Relevant tests have verified that the structural stress of the wiper increases with the increase of train speed, and the stress amplification effect is more obvious when the train passes through a tunnel or meets another train; the maximum structural stress is concentrated at the connection of the wiper arm, which is the key weak position of fatigue failure (High-speed Railway, 2026). Fluid-structure coupling interaction between high-speed airflow and wiper structure will also induce flow-induced vibration, further aggravating structural fatigue damage (Yu et al., 2023).

3.4 Environmental Load

Environmental loads include temperature stress, rain and snow erosion, dust wear, and ultraviolet aging. High-speed trains operate in complex climatic environments, ranging from high-temperature summer to low-temperature winter. The thermal expansion and contraction of the wiper arm and rubber blade will cause additional temperature stress, affecting the fitting performance of the blade; rain, snow, and dust will accelerate the wear of the rubber wiping strip, reducing the wiping effect and increasing the contact friction between the blade and glass.

4. Coupling Characteristics and Engineering Implications of Multi-Source Loads

The structural loads of high-speed train windshield wipers are not independent, but present a complex multi-source coupling characteristic. Aerodynamic load is the dominant load, which is coupled with mechanical contact load to change the contact state between the blade and glass; vibration load and environmental load are superimposed on the basis of the above two loads, forming a comprehensive load effect, which exacerbates the structural damage of the wiper.

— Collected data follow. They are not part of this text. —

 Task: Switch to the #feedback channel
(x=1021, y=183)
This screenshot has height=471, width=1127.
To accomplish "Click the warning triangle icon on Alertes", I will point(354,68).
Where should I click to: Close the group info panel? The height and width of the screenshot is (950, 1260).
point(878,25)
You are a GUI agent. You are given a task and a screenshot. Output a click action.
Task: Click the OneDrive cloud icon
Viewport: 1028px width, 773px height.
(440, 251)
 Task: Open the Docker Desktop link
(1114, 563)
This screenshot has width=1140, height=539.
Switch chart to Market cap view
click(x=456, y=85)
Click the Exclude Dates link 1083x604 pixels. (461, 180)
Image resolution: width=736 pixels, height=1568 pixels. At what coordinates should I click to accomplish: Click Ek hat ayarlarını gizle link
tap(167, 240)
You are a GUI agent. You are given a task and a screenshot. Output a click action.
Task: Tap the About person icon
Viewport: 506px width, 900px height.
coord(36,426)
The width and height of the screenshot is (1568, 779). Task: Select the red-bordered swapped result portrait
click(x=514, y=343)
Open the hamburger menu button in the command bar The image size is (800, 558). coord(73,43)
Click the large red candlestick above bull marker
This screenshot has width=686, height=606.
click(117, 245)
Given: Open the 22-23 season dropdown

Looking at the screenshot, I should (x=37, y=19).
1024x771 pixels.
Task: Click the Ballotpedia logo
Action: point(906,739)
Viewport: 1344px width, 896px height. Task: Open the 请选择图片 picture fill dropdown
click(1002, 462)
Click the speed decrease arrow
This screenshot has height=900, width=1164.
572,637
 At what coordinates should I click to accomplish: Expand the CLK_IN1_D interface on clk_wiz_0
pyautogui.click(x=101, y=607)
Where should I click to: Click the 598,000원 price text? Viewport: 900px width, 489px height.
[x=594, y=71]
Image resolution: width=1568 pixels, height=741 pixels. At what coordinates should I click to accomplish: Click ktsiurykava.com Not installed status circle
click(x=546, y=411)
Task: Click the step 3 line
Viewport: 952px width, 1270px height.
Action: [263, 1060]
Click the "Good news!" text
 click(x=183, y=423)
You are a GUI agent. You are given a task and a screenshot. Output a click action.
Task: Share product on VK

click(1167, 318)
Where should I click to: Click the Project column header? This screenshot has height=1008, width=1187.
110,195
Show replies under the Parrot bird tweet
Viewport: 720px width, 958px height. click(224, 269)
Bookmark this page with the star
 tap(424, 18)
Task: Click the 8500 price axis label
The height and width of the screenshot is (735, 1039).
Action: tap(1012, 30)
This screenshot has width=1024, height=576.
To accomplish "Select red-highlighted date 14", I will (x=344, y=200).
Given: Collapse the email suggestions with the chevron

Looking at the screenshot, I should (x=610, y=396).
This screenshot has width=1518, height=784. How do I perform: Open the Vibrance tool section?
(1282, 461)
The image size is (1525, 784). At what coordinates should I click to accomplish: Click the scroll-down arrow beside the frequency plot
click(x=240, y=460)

For engineering design and manufacturing, the load characteristics analyzed above provide clear guidance: firstly, the wiper structure should be optimized aerodynamically to reduce aerodynamic lift and lateral force, and improve the wind resistance stability at high speed; secondly, high-strength and fatigue-resistant materials should be selected, and the structural strength of key parts such as the wiper arm root and hinge should be enhanced; thirdly, the pressure distribution of the blade should be optimized to ensure uniform contact force and reduce wear and fatigue damage; finally, the adaptability of the wiper to complex environments should be improved to prolong its service life.

5. Literature References

1. Jin, Y. R., & Chen, X. L. (2024). Research on Aerodynamic Characteristics of Wiper During High-Speed Train Operation on Open Lines. Electric Drive for Locomotives, (4), 103-109.

2. Jin, Y. R., Chen, C. M., & Chen, X. L. (2021). Research on The Aerodynamic Performance of High-Speed Train Wipers under The Condition of 600 Kilometers Per Hour. In 2021 Smart City Challenges & Outcomes for Urban Transformation (SCOUT) (pp. 95-99). IEEE.

3. Bian, H., Liu, S. M., & Tong, L. L. (2012). Investigation of the contact force distribution and dynamic behaviour of an automobile windshield wiper blade system. International Journal of Engineering Sciences & Research Technology, 1(8), 1-8.

4. High-speed Railway Journal Editorial Office. (2026). Stress Characteristics Analysis of High-Speed Train Wiper Under Typical Operating Conditions. High-speed Railway, 4(1), 45-52.

5. Yu, Y. Z., Lv, P. X., & Liu, X. (2023). Flow-Induced Vibration Hybrid Modeling Method and Dynamic Characteristics of U-Section Rubber Outer Windshield System of High-Speed Trains. Journal of Central South University (Science and Technology), 54(5), 123-132.